◆ Directions for this task ◆
In the records below, find the line with "Task: Click the CPU (Single Core) label", then copy each line exactly until you have copied the line with "1568x729 pixels.". Leave any picture out.

═════ Records

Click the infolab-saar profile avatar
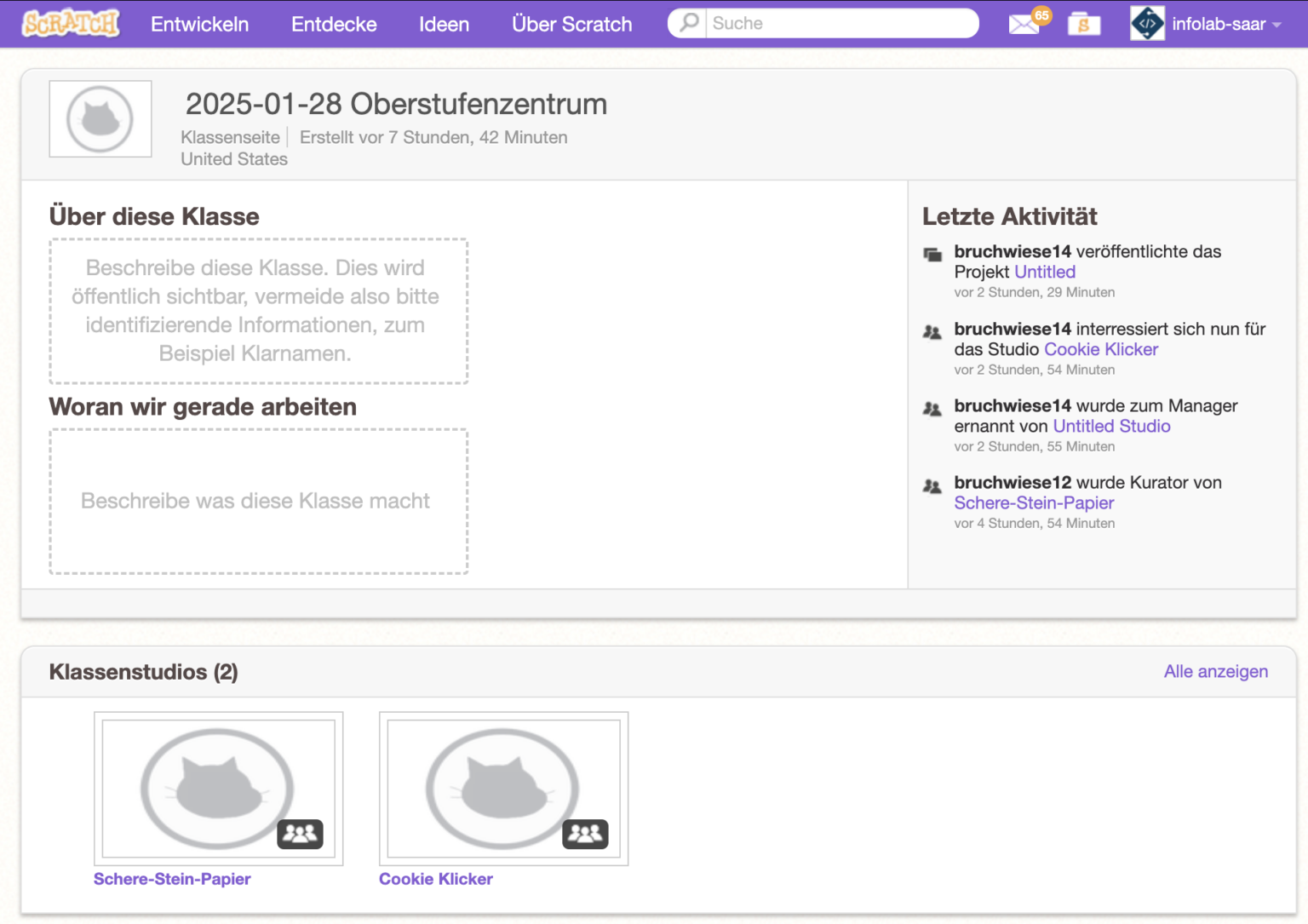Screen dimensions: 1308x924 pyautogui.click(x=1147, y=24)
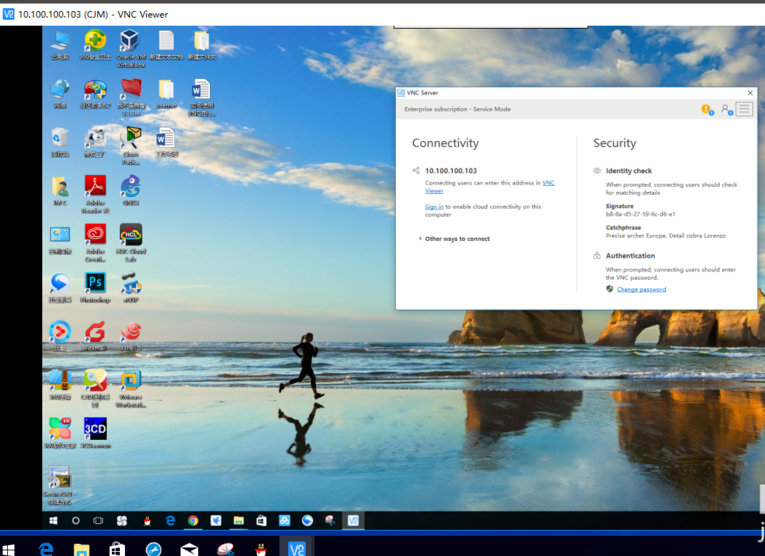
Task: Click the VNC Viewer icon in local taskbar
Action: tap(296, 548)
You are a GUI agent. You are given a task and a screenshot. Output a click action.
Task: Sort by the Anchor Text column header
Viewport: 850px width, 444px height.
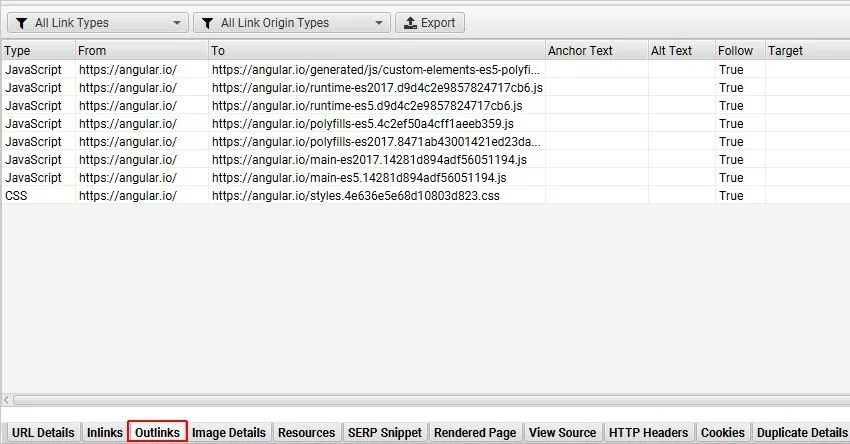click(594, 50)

══════════
═════ Records

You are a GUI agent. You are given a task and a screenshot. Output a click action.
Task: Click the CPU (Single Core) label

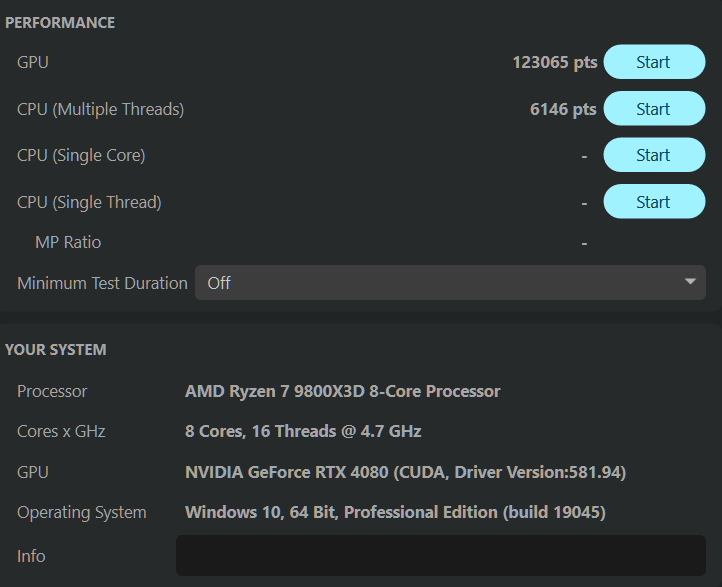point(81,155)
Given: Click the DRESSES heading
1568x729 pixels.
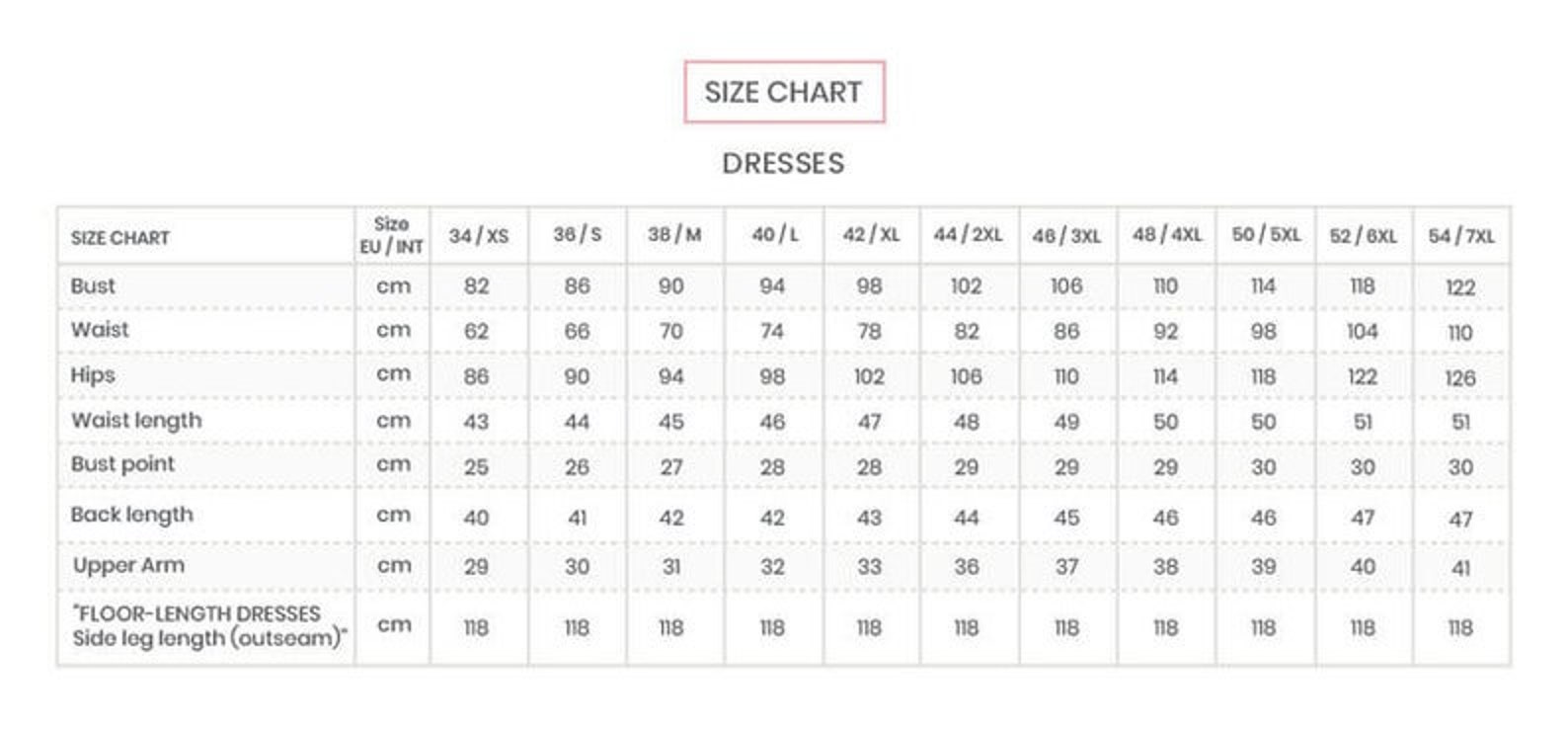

══════════

◆ Expected answer ◆
Task: Click the CPU (Single Core) label

point(81,155)
Given: Click the DRESSES heading
1568x729 pixels.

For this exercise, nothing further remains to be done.